_ASSIGNMENT_. Put every line of the rows below into a Markdown table with the columns No. and Line, numbering them in order and skipping blank lines. Leave the pictures out.

RECORDS SHOWN: Begin

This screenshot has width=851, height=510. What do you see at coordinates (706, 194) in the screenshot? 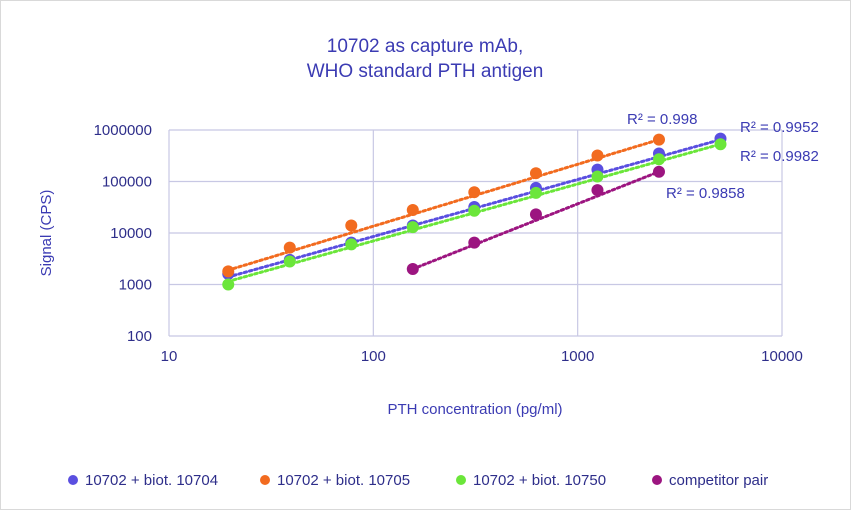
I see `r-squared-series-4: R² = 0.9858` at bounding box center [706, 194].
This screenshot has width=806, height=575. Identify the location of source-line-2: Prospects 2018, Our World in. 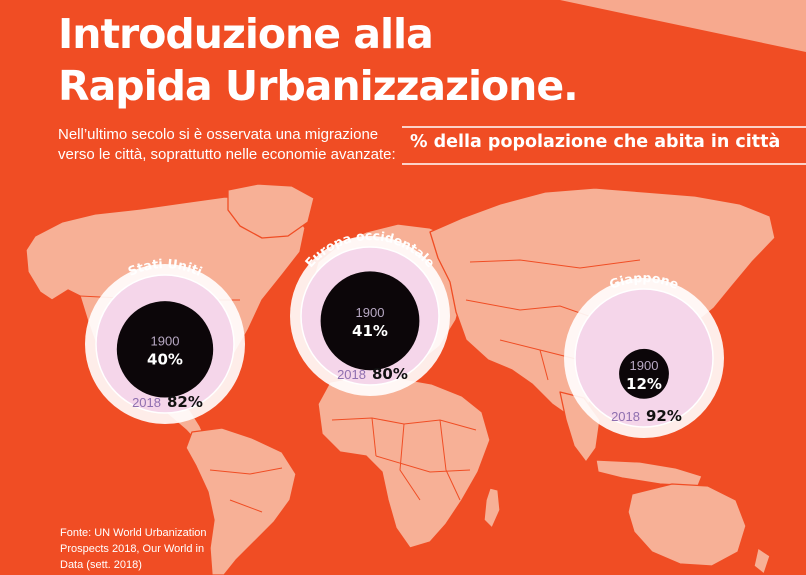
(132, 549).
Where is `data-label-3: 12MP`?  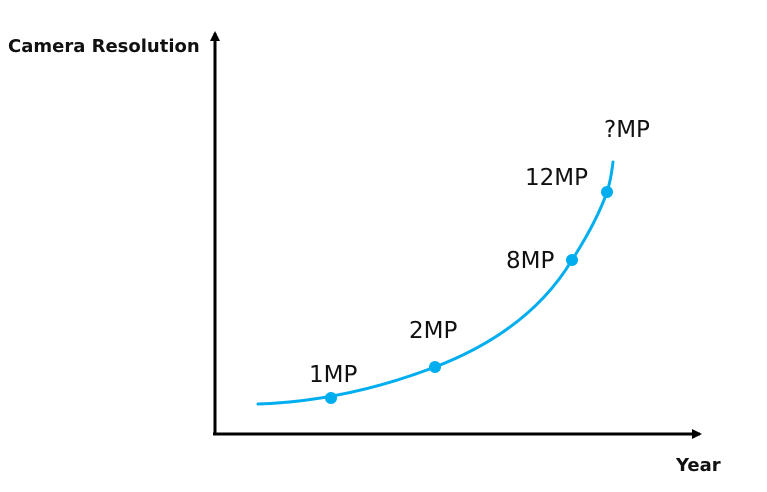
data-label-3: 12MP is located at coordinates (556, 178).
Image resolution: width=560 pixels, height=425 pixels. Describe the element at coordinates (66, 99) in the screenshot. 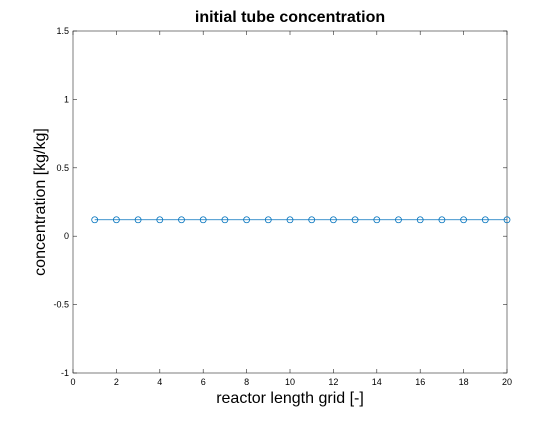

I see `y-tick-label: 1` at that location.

RECORDS SHOWN: End

_FINISHED TASK_.
| No. | Line |
|---|---|
| 1 | This screenshot has width=851, height=510. What do you see at coordinates (706, 194) in the screenshot?  |
| 2 | I see `r-squared-series-4: R² = 0.9858` at bounding box center [706, 194]. |
| 3 | This screenshot has width=806, height=575. Identify the location of source-line-2: Prospects 2018, Our World in.  |
| 4 | (132, 549). |
| 5 | Where is `data-label-3: 12MP`?   |
| 6 | data-label-3: 12MP is located at coordinates (556, 178). |
| 7 | Image resolution: width=560 pixels, height=425 pixels. Describe the element at coordinates (66, 99) in the screenshot.  |
| 8 | I see `y-tick-label: 1` at that location. |